In k-fold cross-validation, the original sample is randomly partitioned into k equal sized subsamples. Of the k subsamples, a single subsample is retained as the validation data for testing the model, and the remaining k − 1 subsamples are used as training data. The cross-validation process is then repeated k times, with each of the k subsamples used exactly once as the validation data. The k results can then be averaged to produce a single estimation. 
![cross validation diagram](https://scikit-learn.org/stable/_images/grid_search_cross_validation.png)

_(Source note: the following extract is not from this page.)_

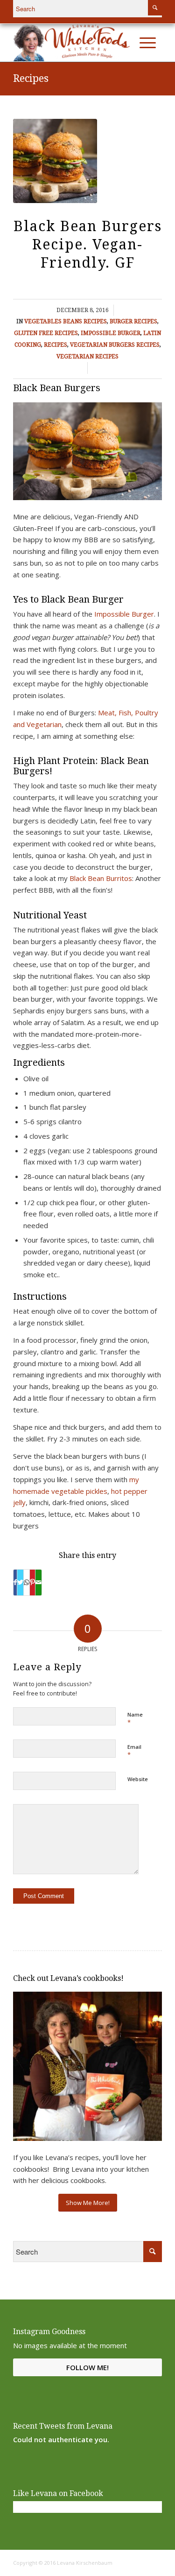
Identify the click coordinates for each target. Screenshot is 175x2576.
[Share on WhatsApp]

### 4. Fitting Decision Tree modelling 

In [None]:
score_measure = "precision"
kfolds = 7

param_grid = {
    'min_samples_split': np.arange(39,48),  
    'min_samples_leaf': np.arange(6,12),
    'min_impurity_decrease': np.arange(0.0048, 0.0054, 0.0001),
    'max_leaf_nodes': np.arange(162,168), 
    'max_depth': np.arange(15,21), 
    'criterion': ['entropy'],
}

dtree = DecisionTreeClassifier()
grid_search = GridSearchCV(estimator = dtree, param_grid=param_grid, cv=kfolds, 
                           scoring=score_measure, verbose=1, n_jobs=-1,  # n_jobs=-1 will utilize all available CPUs 
                           return_train_score=True)

_ = grid_search.fit(X_train, y_train)

print(f"The best {score_measure} score is {grid_search.best_score_}")
print(f"... with parameters: {grid_search.best_params_}")

bestRecallTree = grid_search.best_estimator_

Fitting 7 folds for each of 13608 candidates, totalling 95256 fits


In [None]:
c_matrix = confusion_matrix(y_test, grid_search.predict(X_test))
TP = c_matrix[1][1]
TN = c_matrix[0][0]
FP = c_matrix[0][1]
FN = c_matrix[1][0]
print(f"Accuracy={(TP+TN)/(TP+TN+FP+FN):.7f} Precision={TP/(TP+FP):.7f} Recall={TP/(TP+FN):.7f} F1={2*TP/(2*TP+FP+FN):.7f}")

###  Importance of features

In [None]:
from sklearn.tree import plot_tree
import matplotlib.pyplot as plt

plt.figure(figsize=(125,50))
tree = plot_tree(grid_search.best_estimator_, 
              #feature_names=train_inputs.columns.values, # our feature names are stripped from the data set
              class_names=['lt 150', 'gte 150'], 
              filled=True, 
              rounded=True, 
              fontsize=14)

### CONCLUSION:
From both the models we can see the performance of accuracy, precision, recall and F1 Score.

SVM Model using poly kernel displays 
Accuracy = 0.927653 ; Precision= 0.910769 ; Recall= 0.948718 ; F1 Score =0.929356

Where as Decision Tree using grid search shows, 
Accuracy =0.8462980 ; Precision= 0.8379374; Recall =0.8568738 ;F1 Score = 0.8472998

1. Decision Tree shows low performance compared to SVM Model using Kernel , all the measures i.e., accuracy, precision, REcall and F1Score are low.
2. Decisoion Tree Modelling is more time consuming and takes more memory to evaluate the performance.

From this it is clear that SVM Modelling is best compared to Decision tree modelling of data.
Precision being the scoring measure to optimize the model precision value of SVM using poly kernel is more when compared to the value of Decision tree's precision.